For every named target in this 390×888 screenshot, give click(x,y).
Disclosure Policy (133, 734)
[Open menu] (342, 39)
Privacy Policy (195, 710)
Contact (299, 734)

==

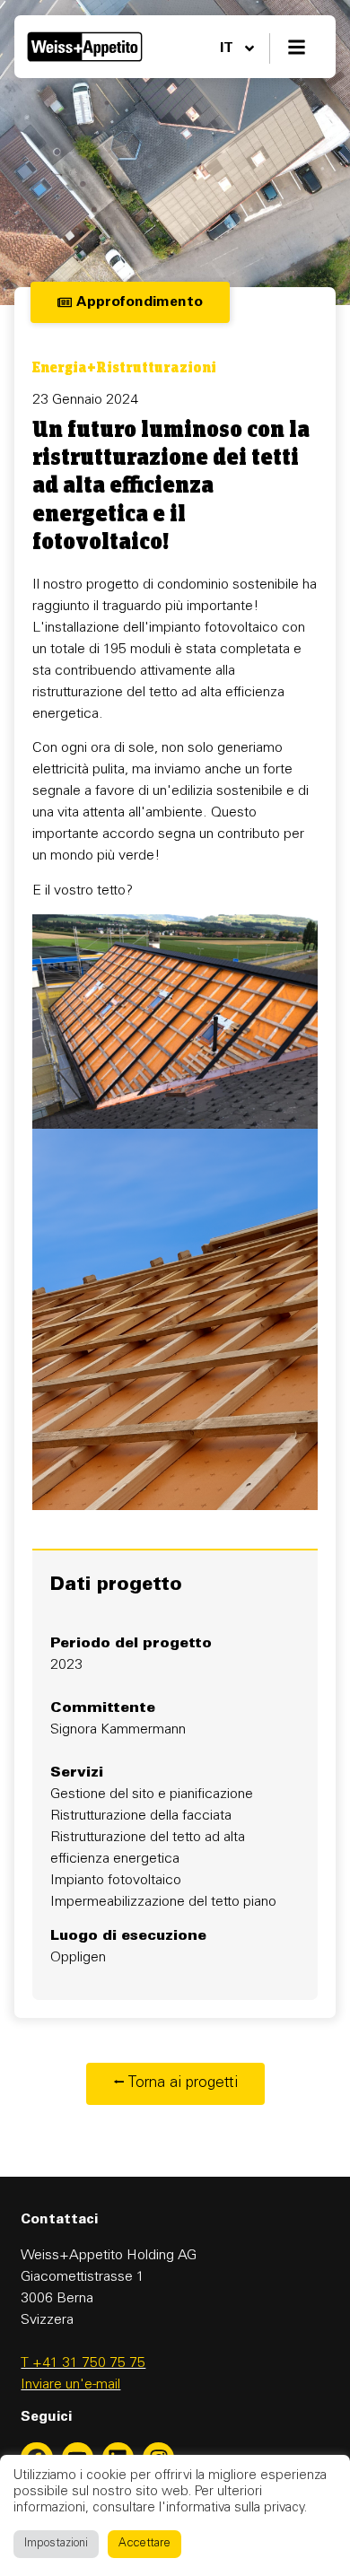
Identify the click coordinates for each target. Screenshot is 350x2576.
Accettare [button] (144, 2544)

Problem -> Above are the records. Copy the lines beginning at the one that has "Disclosure Policy (133, 734)" and ending with the one that has "Contact (299, 734)", unchanged.

Answer to the problem ->
Disclosure Policy (133, 734)
[Open menu] (342, 39)
Privacy Policy (195, 710)
Contact (299, 734)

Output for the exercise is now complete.